### What the task requires
For the records below, tally the lines that contain "agent" and give only that number.

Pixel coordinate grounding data
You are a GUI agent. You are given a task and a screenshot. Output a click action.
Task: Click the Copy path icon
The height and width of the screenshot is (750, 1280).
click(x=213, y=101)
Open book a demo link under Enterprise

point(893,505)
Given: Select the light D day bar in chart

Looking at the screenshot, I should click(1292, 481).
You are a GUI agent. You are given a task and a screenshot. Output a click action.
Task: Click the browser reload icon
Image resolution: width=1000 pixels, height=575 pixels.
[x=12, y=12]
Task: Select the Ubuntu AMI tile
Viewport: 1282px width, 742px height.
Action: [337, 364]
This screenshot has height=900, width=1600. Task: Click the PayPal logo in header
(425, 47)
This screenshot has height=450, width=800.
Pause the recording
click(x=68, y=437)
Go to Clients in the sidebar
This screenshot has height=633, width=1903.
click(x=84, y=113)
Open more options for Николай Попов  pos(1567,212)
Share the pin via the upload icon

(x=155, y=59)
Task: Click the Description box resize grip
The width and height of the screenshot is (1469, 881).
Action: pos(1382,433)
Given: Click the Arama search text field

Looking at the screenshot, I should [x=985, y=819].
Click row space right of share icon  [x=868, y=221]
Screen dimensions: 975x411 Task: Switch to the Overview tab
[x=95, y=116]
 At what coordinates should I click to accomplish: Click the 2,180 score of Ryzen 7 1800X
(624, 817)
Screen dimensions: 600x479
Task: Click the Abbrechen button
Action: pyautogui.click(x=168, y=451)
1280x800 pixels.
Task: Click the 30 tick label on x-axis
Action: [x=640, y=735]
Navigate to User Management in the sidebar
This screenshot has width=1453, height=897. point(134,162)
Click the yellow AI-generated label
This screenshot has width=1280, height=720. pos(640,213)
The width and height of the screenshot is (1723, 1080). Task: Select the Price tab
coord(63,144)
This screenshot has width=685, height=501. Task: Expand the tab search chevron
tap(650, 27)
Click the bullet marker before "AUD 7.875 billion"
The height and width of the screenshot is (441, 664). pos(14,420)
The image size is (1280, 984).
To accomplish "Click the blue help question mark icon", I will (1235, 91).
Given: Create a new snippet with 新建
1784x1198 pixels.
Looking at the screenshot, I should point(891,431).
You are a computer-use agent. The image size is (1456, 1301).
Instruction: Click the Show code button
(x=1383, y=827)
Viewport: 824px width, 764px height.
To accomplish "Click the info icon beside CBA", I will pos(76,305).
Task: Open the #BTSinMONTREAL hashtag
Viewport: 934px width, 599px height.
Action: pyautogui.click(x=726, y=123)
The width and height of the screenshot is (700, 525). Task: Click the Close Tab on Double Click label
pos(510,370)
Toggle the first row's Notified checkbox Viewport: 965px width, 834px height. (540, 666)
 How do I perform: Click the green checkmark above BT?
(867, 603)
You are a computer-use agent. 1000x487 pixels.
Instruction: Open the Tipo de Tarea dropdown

### Worked solution
4